Task ▸ In the material below, find every line containing the string "help" and return it.

═════ Given records ═════

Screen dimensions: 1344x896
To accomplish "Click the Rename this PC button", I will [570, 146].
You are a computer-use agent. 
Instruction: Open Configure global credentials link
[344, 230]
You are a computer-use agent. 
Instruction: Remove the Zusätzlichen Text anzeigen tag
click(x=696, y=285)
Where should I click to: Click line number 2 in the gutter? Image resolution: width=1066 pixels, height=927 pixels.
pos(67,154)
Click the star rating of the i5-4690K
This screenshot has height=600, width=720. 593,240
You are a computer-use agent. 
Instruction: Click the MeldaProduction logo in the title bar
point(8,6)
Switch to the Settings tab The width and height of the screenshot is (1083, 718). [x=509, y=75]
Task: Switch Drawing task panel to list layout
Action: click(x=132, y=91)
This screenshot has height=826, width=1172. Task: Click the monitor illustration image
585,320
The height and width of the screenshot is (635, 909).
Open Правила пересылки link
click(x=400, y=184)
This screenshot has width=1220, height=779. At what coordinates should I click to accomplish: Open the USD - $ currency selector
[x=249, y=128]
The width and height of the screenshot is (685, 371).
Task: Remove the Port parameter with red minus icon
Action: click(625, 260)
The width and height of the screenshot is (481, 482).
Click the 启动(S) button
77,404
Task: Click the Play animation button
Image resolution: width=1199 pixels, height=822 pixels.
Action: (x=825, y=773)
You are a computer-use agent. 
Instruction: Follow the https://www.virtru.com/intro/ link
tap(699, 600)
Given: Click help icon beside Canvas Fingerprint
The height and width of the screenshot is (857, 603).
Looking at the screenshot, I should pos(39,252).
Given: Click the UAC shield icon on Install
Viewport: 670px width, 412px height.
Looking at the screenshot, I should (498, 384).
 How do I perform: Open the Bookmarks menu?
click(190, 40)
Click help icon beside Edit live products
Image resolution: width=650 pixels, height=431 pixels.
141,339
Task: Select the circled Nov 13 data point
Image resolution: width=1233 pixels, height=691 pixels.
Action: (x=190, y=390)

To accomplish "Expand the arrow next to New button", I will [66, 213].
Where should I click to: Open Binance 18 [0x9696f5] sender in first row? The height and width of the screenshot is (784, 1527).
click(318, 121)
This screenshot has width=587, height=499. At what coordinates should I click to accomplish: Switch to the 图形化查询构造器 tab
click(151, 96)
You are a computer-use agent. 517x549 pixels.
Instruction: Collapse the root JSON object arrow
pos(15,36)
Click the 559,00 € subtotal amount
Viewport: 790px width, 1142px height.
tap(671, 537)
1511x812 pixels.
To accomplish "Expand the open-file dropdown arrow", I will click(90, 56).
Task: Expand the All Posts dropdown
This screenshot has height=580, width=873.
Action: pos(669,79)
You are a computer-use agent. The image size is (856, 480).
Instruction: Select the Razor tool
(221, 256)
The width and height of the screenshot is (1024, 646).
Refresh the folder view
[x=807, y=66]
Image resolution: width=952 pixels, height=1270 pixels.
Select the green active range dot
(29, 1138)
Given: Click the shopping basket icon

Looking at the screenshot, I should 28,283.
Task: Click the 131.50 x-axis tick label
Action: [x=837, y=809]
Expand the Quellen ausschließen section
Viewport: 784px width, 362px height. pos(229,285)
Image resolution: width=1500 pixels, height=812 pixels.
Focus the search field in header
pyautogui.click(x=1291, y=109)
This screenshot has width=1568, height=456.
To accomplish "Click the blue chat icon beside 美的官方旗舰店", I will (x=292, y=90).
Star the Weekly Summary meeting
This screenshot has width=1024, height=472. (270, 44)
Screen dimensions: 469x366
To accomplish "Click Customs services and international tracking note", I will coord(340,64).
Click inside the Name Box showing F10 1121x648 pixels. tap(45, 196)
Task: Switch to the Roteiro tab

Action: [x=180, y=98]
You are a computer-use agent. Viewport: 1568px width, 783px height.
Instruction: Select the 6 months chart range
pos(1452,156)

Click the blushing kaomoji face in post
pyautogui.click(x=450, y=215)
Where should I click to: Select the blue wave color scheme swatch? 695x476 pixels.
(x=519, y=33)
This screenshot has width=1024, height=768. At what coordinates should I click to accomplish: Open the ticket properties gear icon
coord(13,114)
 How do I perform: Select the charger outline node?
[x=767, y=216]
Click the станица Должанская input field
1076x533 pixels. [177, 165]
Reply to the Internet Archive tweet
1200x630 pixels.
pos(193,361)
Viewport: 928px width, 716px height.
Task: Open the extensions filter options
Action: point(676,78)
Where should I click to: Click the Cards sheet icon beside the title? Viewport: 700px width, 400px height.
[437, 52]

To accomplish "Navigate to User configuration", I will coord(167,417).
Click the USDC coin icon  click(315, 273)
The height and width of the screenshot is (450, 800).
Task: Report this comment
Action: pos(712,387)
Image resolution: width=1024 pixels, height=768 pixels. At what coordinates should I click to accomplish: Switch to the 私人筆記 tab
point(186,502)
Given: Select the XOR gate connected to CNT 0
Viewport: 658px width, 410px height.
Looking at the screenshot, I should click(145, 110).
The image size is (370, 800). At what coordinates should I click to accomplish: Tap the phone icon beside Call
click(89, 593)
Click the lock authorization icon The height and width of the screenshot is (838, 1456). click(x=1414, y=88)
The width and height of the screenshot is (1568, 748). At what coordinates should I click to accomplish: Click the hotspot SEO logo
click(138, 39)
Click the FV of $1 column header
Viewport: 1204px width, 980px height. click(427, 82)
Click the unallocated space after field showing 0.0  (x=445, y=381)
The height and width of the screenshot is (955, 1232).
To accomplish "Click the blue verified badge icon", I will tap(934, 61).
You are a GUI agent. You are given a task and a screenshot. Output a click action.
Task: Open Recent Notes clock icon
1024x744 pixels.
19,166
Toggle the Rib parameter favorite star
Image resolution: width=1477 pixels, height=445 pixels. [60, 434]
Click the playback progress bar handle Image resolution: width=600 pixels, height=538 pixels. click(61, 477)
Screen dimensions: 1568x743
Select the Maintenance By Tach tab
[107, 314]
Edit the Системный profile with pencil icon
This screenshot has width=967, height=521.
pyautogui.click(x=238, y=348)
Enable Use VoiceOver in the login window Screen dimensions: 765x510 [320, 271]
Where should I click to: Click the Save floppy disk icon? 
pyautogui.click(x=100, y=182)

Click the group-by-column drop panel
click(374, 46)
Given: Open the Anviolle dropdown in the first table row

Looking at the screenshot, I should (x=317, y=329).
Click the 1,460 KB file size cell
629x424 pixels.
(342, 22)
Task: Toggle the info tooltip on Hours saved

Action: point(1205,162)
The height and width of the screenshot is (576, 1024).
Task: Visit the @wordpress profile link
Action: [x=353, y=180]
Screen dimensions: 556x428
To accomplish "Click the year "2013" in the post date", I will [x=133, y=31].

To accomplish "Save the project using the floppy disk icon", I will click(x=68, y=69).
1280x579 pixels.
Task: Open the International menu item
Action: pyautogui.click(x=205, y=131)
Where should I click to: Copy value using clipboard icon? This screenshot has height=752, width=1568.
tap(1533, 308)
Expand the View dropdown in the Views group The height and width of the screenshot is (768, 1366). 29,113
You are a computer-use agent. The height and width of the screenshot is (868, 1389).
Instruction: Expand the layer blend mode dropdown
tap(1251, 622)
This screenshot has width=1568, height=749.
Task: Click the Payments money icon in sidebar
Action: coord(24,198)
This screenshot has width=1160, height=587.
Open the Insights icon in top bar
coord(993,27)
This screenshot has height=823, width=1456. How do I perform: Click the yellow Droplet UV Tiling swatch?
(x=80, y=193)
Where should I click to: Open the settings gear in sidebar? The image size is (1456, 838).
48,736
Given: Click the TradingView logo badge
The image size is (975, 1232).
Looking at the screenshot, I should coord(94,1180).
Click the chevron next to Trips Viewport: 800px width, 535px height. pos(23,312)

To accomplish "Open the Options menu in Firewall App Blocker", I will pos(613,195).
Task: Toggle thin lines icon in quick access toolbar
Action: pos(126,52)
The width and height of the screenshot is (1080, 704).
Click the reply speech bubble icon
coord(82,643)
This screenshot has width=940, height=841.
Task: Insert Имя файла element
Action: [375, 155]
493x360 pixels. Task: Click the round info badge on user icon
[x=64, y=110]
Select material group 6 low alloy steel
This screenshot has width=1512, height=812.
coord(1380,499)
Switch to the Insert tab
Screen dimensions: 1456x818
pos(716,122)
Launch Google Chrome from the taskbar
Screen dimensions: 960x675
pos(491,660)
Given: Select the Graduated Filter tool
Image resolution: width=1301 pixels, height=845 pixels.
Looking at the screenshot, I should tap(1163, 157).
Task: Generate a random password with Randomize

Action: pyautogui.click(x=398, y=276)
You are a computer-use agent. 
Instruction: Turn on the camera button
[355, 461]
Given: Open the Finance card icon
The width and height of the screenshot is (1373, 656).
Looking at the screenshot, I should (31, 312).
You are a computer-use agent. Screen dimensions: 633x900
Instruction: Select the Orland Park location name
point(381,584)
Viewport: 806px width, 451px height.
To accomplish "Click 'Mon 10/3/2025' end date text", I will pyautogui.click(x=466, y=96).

═════

The answer ▸
Given: Click help icon beside Canvas Fingerprint
Click help icon beside Edit live products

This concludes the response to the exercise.